В 1304 году произошло невероятное событие, которое опять-таки было воспринято как «кара Божья». В театре, развернутом на лодках стоявших на реке у моста Каррайя, решили устроить представление «ада» — с языками адскогс пламени, молящими о милосердии грешника ми, повелителем темных сил, чертями с вила ми. Мост, заполненный зрителями, пришедпти ми посмотреть на этот спектакль, рухнул, и все находившиеся на нем утонули; во Флоренции поговаривали, что пришедшие посмотреть на ад получили что хотели.
Спустя примерно двести лет Савонарола, проповедуя в Дуомо, пугал слушателей весьма реалистичными рассказами о Ноевом ковчеге. Последователь Платона, философ и поэт Пико делла Мирандола описывал проповедь о Всемирном потопе, услышанную им 21 сентября 1494 года. «И вот, Я наведу на землю потоп водный»{14}, — прокричал Савонарола страшным голосом, подобным раскату грома, взойдя на кафедру, и холодная дрожь пробрала Пико до костей, а волосы на его голове встали дыбом. В тот же день, словно бы в подтверждение мрачного пророчества, до Флоренции дошла весть о вторжении орд иноземных захватчиков. Это были войска французского короля Карла VIII.

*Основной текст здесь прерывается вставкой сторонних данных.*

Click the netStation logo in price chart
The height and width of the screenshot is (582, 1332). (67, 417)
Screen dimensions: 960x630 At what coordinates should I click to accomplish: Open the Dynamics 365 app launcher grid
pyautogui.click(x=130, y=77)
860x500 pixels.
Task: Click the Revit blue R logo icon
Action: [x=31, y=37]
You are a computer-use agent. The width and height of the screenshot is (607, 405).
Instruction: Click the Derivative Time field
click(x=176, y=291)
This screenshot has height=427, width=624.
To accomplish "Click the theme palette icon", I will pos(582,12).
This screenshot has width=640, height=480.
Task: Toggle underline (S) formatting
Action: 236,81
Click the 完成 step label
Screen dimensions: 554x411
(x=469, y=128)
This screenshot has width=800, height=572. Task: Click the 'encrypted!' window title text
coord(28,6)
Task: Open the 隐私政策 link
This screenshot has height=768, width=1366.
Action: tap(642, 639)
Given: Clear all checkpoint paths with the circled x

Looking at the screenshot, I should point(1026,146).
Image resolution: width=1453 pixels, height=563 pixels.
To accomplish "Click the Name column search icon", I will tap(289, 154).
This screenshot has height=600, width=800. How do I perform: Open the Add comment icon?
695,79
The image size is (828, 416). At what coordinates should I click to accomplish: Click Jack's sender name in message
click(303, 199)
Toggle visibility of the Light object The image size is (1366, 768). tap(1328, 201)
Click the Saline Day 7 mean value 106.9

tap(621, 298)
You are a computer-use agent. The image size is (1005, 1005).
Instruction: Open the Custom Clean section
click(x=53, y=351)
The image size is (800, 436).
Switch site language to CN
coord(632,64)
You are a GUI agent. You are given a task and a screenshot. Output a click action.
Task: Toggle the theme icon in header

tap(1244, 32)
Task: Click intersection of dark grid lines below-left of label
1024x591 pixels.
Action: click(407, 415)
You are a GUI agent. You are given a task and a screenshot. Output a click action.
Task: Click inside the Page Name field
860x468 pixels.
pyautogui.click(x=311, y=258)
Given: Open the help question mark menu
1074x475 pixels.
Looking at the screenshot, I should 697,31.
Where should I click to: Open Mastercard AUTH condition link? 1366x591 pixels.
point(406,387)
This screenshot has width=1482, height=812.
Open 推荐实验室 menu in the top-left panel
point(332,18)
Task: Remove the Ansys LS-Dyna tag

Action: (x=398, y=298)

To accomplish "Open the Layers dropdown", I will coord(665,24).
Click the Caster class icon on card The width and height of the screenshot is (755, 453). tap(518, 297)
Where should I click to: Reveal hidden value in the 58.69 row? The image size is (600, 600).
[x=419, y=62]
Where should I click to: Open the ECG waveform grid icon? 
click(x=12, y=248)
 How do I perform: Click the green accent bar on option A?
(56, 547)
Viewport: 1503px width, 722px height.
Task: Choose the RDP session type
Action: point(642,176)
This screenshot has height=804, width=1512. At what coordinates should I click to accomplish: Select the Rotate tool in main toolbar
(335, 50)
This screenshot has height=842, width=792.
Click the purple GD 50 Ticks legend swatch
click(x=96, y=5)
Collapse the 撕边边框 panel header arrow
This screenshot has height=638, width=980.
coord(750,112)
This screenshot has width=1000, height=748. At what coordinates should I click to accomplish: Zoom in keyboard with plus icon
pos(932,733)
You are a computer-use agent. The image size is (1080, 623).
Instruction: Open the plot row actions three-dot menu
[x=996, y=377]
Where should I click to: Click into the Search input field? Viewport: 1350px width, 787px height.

Всемирный потоп послужил сюжетом самой знаменитой работы Уччелло, выполненной для Зеленого клуатра церкви Санта Мария Новелла. Полет фантазии Уччелло на этой удивительной фреске, недавно отреставрированной и выставленной в старом Форте Бельведере на холме Сан Джорджо, захватывает воображение — библейское событие, относящееся к далеким временам, оказывает непосредственное, сильнейшее пророческое воздействие. Это один из тех великих образов Страшного суда, прозреть которые было дано лишь флорентийцам, от Данте до Микеланджело. Их способность к ясновидению была основана на этих образах, а также на общей для них страстной любви к своему городу и народу, подобной той, что испытывали древние евреи, и на богатстве «документальных» или научных описаний. Например, в отчете Данте о посещении ада поражает скрупулезное описание географии и геологии. Данте «исследовал» ад и обнаружил в нем множество уроженцев Флоренции; когда некий прелат раскритиковал обнаженные фигуры в «Страшном суде», Микеланджело сразу же добавил на фреску его изображение в аду, с рогами, со змеей, обвившейся вокруг чресл, а когда прелат пожаловался папе Павлу III, тот ответил: «Если бы художник отправил вас в чистилище, я бы приложил все усилия, чтобы вызволить вас оттуда, но на ад я не имею никакого влияния»[56]. Для этих решительных флорентийцев ад был так же близок, как Барджелло. Точно так же и «Потоп» Уччелло — это вполне натуралистичная картина, основанная, бесспорно, на флорентийском опыте столкновения с библейским мифом.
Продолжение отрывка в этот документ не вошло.